Entrenched dependence is one of the worst legacies of the Indian Act
With the splitting of Indigenous and Northern Affairs Canada (INAC) into two departments, a move announced by the Trudeau Liberals in August, there’ll be one department in charge of negotiations with First Nation communities and another in charge of service delivery. And it will presumably become easier for the negotiating department to focus on signing an increased number of self-governing arrangements with more bands under the Indian Act.
Subsequently, the economic future of First Nations becomes more important. Bands under the oversight of the Indian Act should take steps towards their financial self-sufficiency now, in preparation for eventual self-government.
INAC and its future incarnation should act now to ensure eventual self-reliance. This June, INAC Minister Carolyn Bennett announced that Ottawa was suspending a policy that saw the department claw back federal transfer funds from self-governing First Nations that generate their own funds. The policy imposed a moratorium for up to three years until Ottawa could negotiate a new fiscal framework with the indigenous community.
The policy will allow self-governing groups to keep all their transfers—including federal ones. The claw back was part of an effort by Ottawa to encourage these groups to become less reliant on federal transfers. The policy change, however, only applies to groups with self-government agreements. For bands under the Indian Act, it’s much more complicated.
According to the INAC, when providing funding to individual bands, it will not consider the “revenue capacity or fiscal capacity” of the First Nation receiving funds.
Simply put, the INAC lacks any real plan for encouraging Indian Act bands to become self-reliant—unlike self-governing bands that have federal transfers offset by the band’s revenue capacity. It’s fair to ask any community how much they can contribute towards their own governments, programs and services.
A Fraser Institute study in 2016 found that one of the chief benefits of the First Nations Financial Transparency Act, a piece of legislation the current federal government has stopped enforcing, was not the publication of chief and councillor salaries (despite that being very important), but the revelation of own-source revenue streams within indigenous communities still under the Indian Act.
Drawing upon the 2013 and 2014 audited financial statements for First Nation communities, the authors of the study revealed that these communities generated more than $3.3 billion in claimed own-source revenues.
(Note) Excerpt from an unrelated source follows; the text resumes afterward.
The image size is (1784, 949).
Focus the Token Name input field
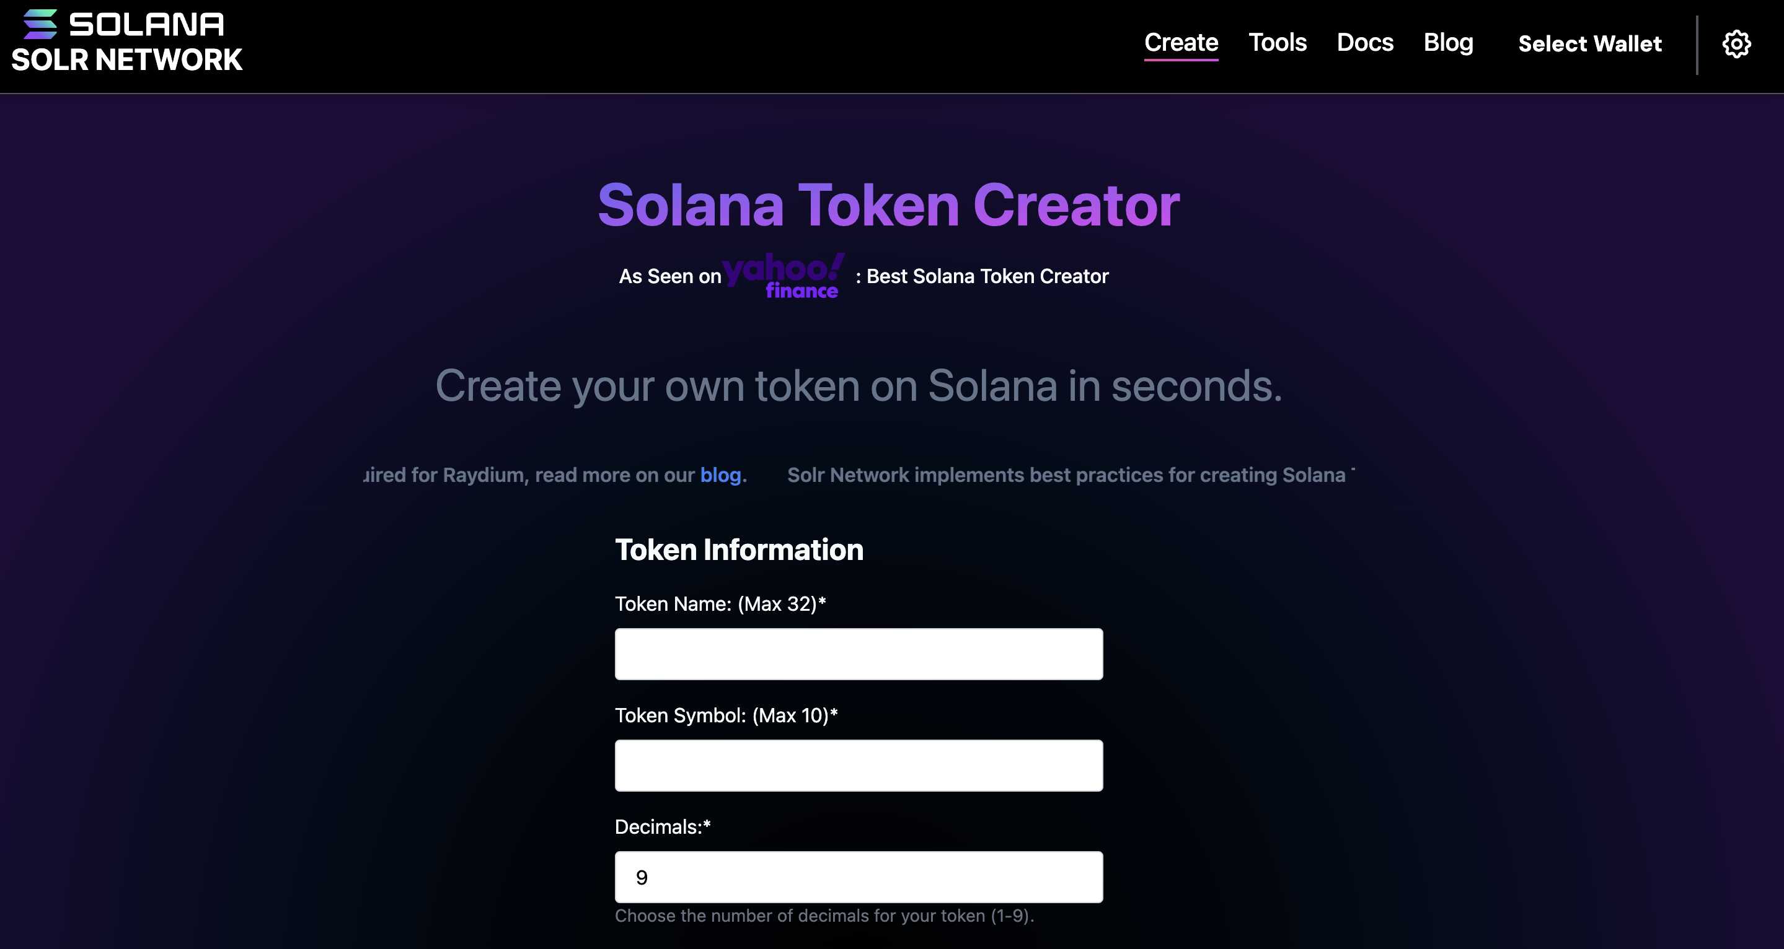[x=859, y=654]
Most interestingly, more than 100 First Nation communities (of more than 600-plus federally recognized bands) generated more own-source revenues than they received in federal transfers. For example, Tsuu T’ina Nation in Alberta in one fiscal year generated five times in own-source revenue than it received in federal transfers.
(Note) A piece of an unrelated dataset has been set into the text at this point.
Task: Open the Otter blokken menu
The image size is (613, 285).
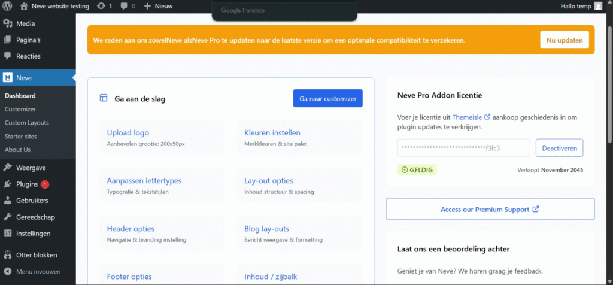Action: pyautogui.click(x=37, y=254)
This is not a call for “cutting First Nations off’ or for phasing out federal funding. Ottawa should recognize that indigenous communities control only a small fraction of total lands in Canada, that much of their lands are sub-optimal in location and in nature, and that these communities still face economic hurdles created by the Indian Act. All these problems should be tackled if INAC were to adjust the own-source revenue policies affecting bands under the Indian Act.
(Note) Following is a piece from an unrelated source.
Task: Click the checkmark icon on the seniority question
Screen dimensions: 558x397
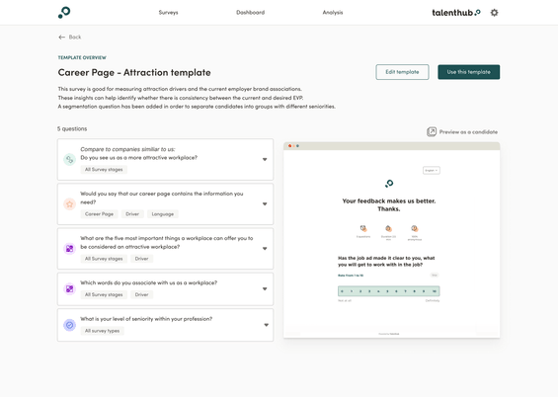Action: click(x=69, y=325)

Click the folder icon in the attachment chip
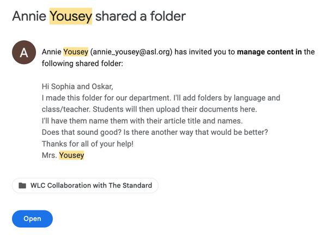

But, current policies should encourage these communities to develop their economies and fiscal capacity. Why wait for these communities to sign self-government agreements to start thinking about their fiscal independence?
Much has been written and said about the benefits of political independence, but we should also look at economic independence, as both dimensions of independence go hand-in-hand. Not all First Nations are at the same place in generating their own revenue sources. But existing policies should act to encourage their cultivation, whatever the sources are.
Self-taxation by First Nations is still controversial in some indigenous communities, but taxation is a central feature of any government and creates a relationship of accountability between the governors and the governed. INAC polices should encourage self-taxation.
The default assumption is that indigenous communities will always be poor and lack any of their own revenue sources. Thus, they will always be dependent on federal transfers. That is certainly not an inspiring or dignifying vision for the future.
Entrenched dependence—not just the undermining of traditional governance systems—is one of the worst legacies of the Indian Act. Ottawa should help bands under the Indian Act end it.